Untuk saat ini, kepala kemanusiaan PBB Martin Griffiths menyampaikan dalam sebuah opini di The New York Occasions bahwa Garis Gaza yang miskin dan diblokade telah berubah menjadi “neraka di bumi” ketika kelaparan mulai terjadi.
Dia menyampaikan bantuan kemanusiaan dihalangi dan dipolitisasi saat ini kelaparan dan penyakit menyebar, “dan pekerja kemanusiaan, pekerja layanan kesehatan, dan jurnalis semuanya merasakan kerugian yang sepertinya tidak bisa diterima”.
Senada dengan pernyataannya, Kantor Media Pemerintah Gaza menuduh Israel dan AS “dengan sengaja” memperburuk kondisi seperti kelaparan di Gaza dengan “menahan bantuan kemanusiaan sebagai alat untuk tekanan politik”.

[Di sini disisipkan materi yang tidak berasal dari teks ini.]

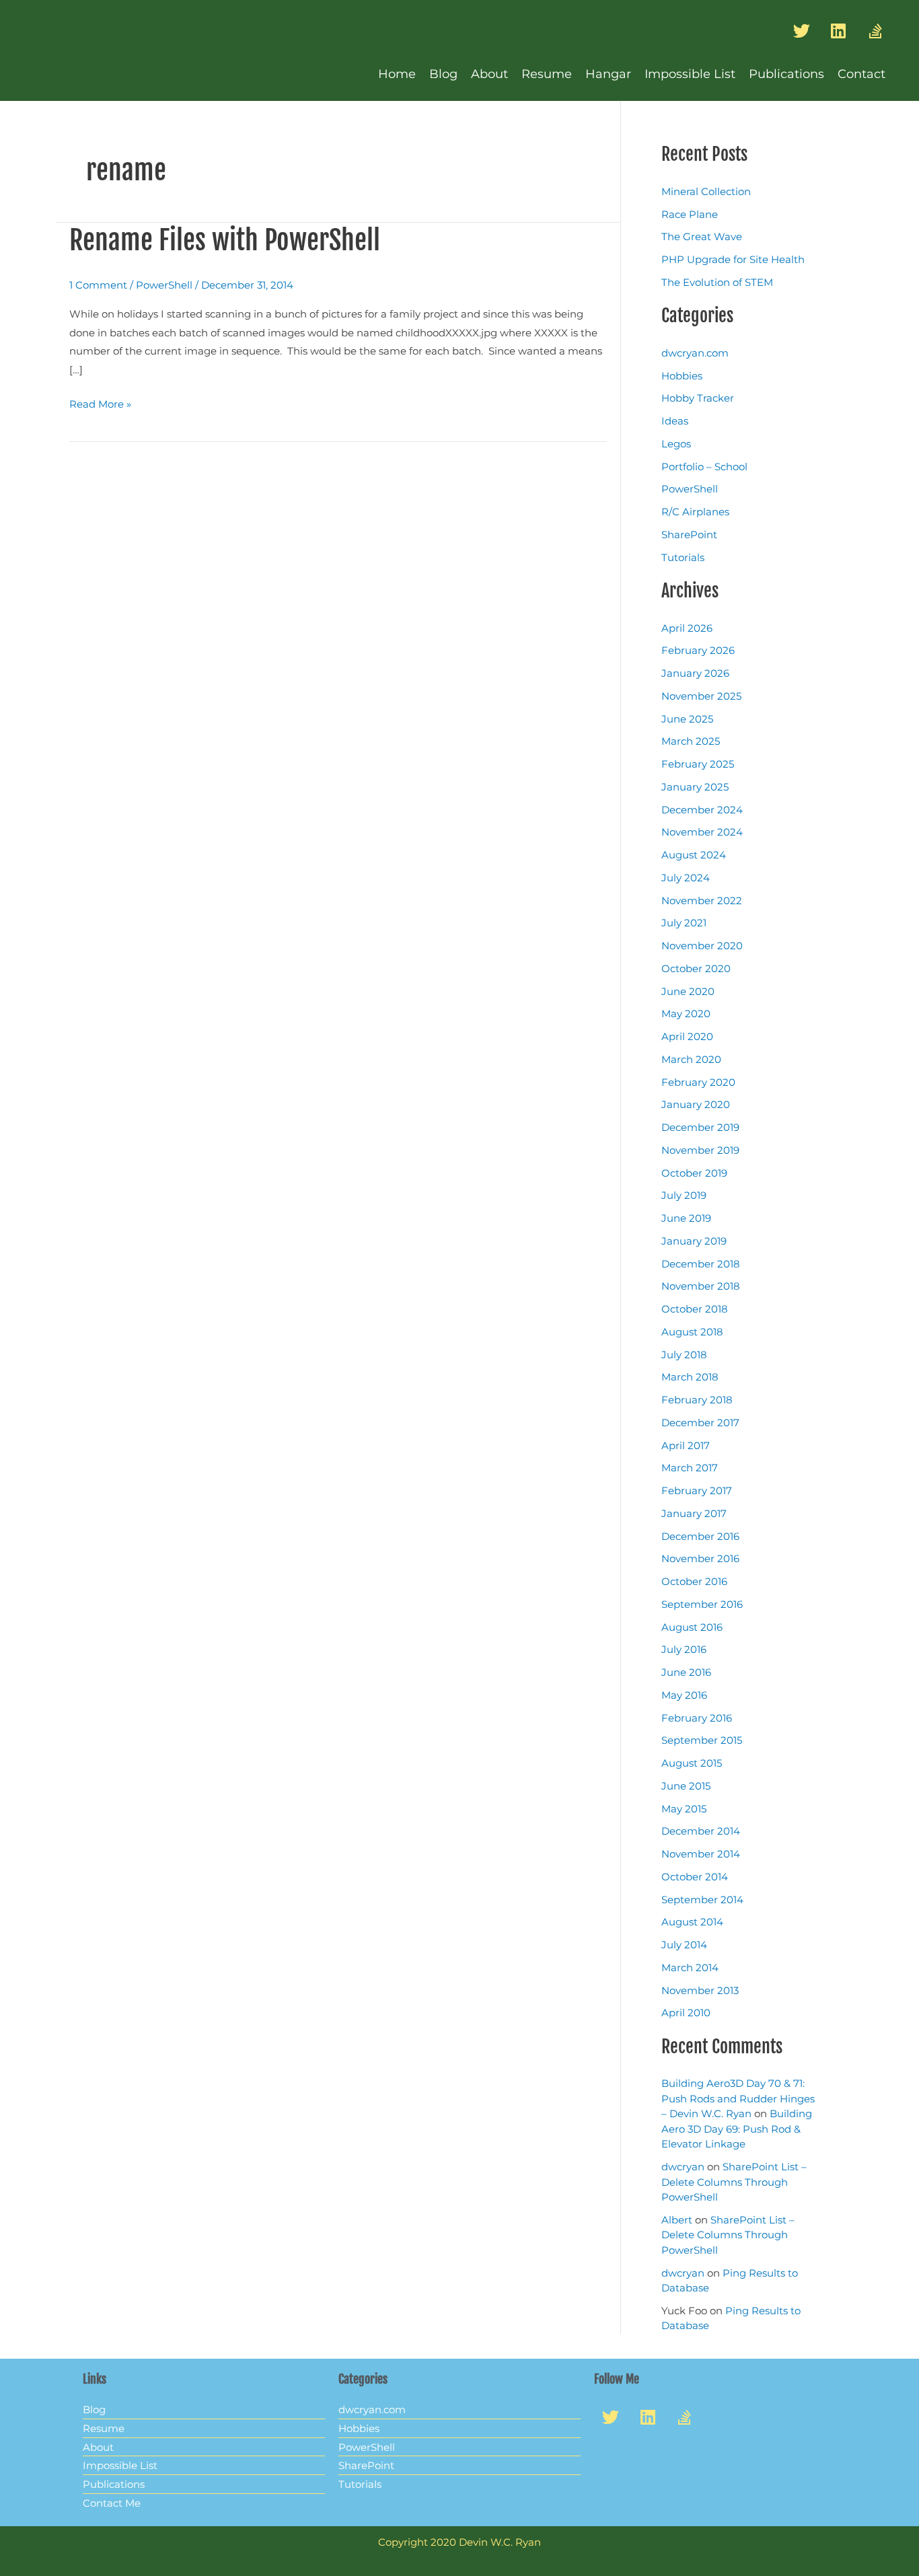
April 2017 (685, 1445)
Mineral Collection (706, 191)
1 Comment (98, 285)
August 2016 (692, 1627)
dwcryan (682, 2166)
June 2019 (686, 1218)
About (489, 74)
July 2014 (684, 1944)
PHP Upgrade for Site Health (733, 259)
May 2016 (684, 1695)
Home (397, 74)
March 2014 (690, 1967)
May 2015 (683, 1808)
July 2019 (683, 1195)
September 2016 (702, 1604)
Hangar (608, 74)
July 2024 (685, 877)
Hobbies (681, 375)
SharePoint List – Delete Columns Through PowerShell (734, 2181)
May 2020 (685, 1013)
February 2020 (698, 1082)
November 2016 (700, 1558)
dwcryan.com (695, 352)
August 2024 (693, 854)
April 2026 (686, 628)
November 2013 (700, 1990)
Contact (861, 74)
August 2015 (691, 1763)
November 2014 (700, 1853)
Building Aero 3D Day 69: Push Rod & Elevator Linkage (736, 2128)
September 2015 (701, 1740)
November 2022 (701, 900)
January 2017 (694, 1513)
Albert (676, 2219)
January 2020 (695, 1104)
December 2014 (700, 1831)
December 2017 (700, 1422)
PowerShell (164, 285)
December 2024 (702, 809)
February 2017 (696, 1490)
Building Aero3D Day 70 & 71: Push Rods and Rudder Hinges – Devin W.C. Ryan (738, 2098)
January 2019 (694, 1241)
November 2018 (700, 1286)
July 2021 (683, 922)
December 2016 (700, 1536)
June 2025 (687, 718)
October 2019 (694, 1173)
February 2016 (696, 1718)
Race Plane (689, 214)
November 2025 (701, 696)
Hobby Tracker (697, 398)
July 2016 (683, 1649)
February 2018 (697, 1399)
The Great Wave (701, 236)
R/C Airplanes (695, 511)
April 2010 (685, 2012)
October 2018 (694, 1308)
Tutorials (682, 557)
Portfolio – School (704, 466)
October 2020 (696, 968)
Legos (676, 443)
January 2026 (695, 673)
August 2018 (692, 1331)
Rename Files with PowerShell (224, 240)
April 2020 (687, 1036)
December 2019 (700, 1127)
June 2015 (685, 1785)
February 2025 (697, 764)
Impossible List (690, 74)
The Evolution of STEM (717, 282)
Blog (443, 74)
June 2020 (687, 991)
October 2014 (694, 1876)
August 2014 (692, 1921)
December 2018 (700, 1263)
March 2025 (690, 741)
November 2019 (700, 1150)
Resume (546, 74)
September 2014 (702, 1899)
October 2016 (694, 1581)
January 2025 (695, 786)
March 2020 (691, 1059)
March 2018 (690, 1376)
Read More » (100, 402)
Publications (786, 74)
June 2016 (686, 1672)
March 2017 (689, 1467)
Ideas (674, 420)
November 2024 (702, 831)
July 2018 (684, 1354)
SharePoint (689, 534)
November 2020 (702, 945)
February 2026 (698, 650)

Dalam sebuah pernyataan pada hari Senin, kantor media tersebut menuduh Israel dan pemerintah Amerika Serikat “dengan sengaja memperburuk situasi kemanusiaan” di Gaza untuk mencapai tujuan politik.
Secara terpisah pada hari Senin, Norwegia menyampaikan bahwa mereka meningkatkan pendanaannya untuk UNRWA sebesar 100 juta kroner ($9,3 juta).
UNRWA terjerumus ke dalam krisis pada bulan Januari, ketika Israel menuduh sekitar selusin dari 13.000 karyawannya di Gaza terlibat dalam serangan yang dipimpin Hamas pada tanggal 7 Oktober di Israel selatan.
Tuduhan tersebut mendorong beberapa negara, termasuk donor utama Amerika Serikat, untuk menangguhkan pendanaan kepada badan tersebut, meski demikian dalam jumlah besar negara yang telah melanjutkan pembayarannya.
“UNRWA yaitu tulang punggung respons kemanusiaan di Gaza,” kata Menteri Pembangunan Internasional Norwegia Anne Beathe Tvinnereim dalam sebuah pernyataan.
“Perang, tuduhan yang dibuat oleh Israel, serangan terus-menerus terhadap organisasi tersebut dan dana yang ditahan oleh donor besar telah menempatkan UNRWA dalam situasi keuangan yang sangat sulit,” katanya.
Tinjauan independen terhadap UNRWA, yang dipimpin oleh mantan Menteri Luar Negeri Prancis Catherine Colonna, menemukan beberapa “masalah terkait netralitas” tetapi menyampaikan Israel belum memberikan bukti atas tuduhan utamanya.